As rare as the achievement was, she had someone who could relate to it: Matt Baker, a senior research technologist also in Dr. Hutton's lab. Mr. Baker experienced the same joy eight years earlier. In 1998, he found the first genetic cause for FTD, a mutation in a gene that produces a protein called tau.

"I was more excited this time around, perhaps even more so than Jennifer, who initially made the discovery, because of the effect the first discovery had on the group," Mr. Baker says. "It had an incredible impact on research in our field, and it generated grant funding for our lab. I know this latest discovery will have a similar effect."

The secret to success
Mr. Baker says Mayo's strong clinical practice is the key because it attracts large numbers of research participants, which is vital for any genetics research.
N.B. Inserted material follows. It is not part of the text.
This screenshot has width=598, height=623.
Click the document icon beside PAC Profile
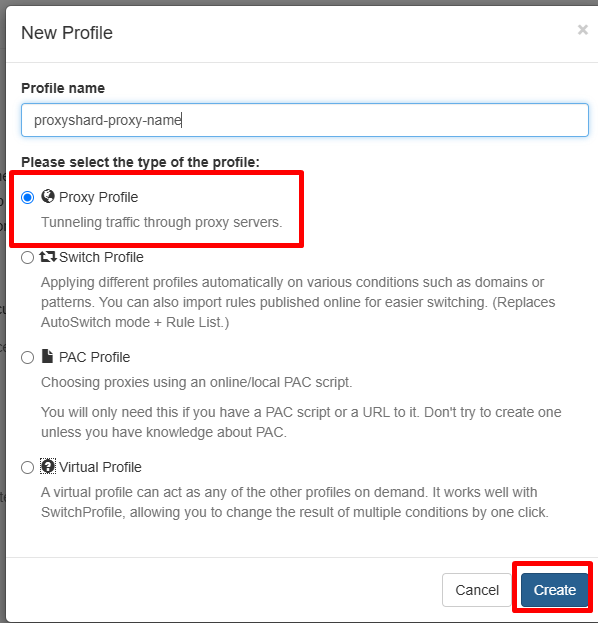coord(47,356)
But Dr. Hutton says the technologists are an important piece of the puzzle.

"It's a testament to their skill," says Dr. Hutton. "It's very easy to miss small changes when you're looking at gene sequences day after day. Even though they'd seen so many DNA sequences, they didn't miss the one that counted."

The lab environment is also an important factor, Mr. Baker says, because Dr. Hutton expects research technologists to contribute to each project. The importance of these contributions are evident in the publications that result from the research, which frequently include Mr. Baker, Ms. Gass and their colleagues as co-authors. Indeed, Mr. Baker has established an impressive curriculum vitae during his 10 years with Dr. Hutton.

"Quite a few senior scientists in the field have commented that Matt's CV is comparable to the average professor," Dr. Hutton says.

That's another interesting aspect to this story. In Mr. Baker's case, the discoveries over the years have never given him the urge to pursue a doctoral degree. If anything, he is more comfortable in his career choice. "I love my job," he says. "It doesn't make sense for me to pursue a Ph.D.; it would change things too much."

But Ms. Gass is already pursuing a master's degree and the progranulin discovery has her thinking seriously about pursuing a doctorate. "It's a huge decision, but this experience has truly opened my eyes," she says.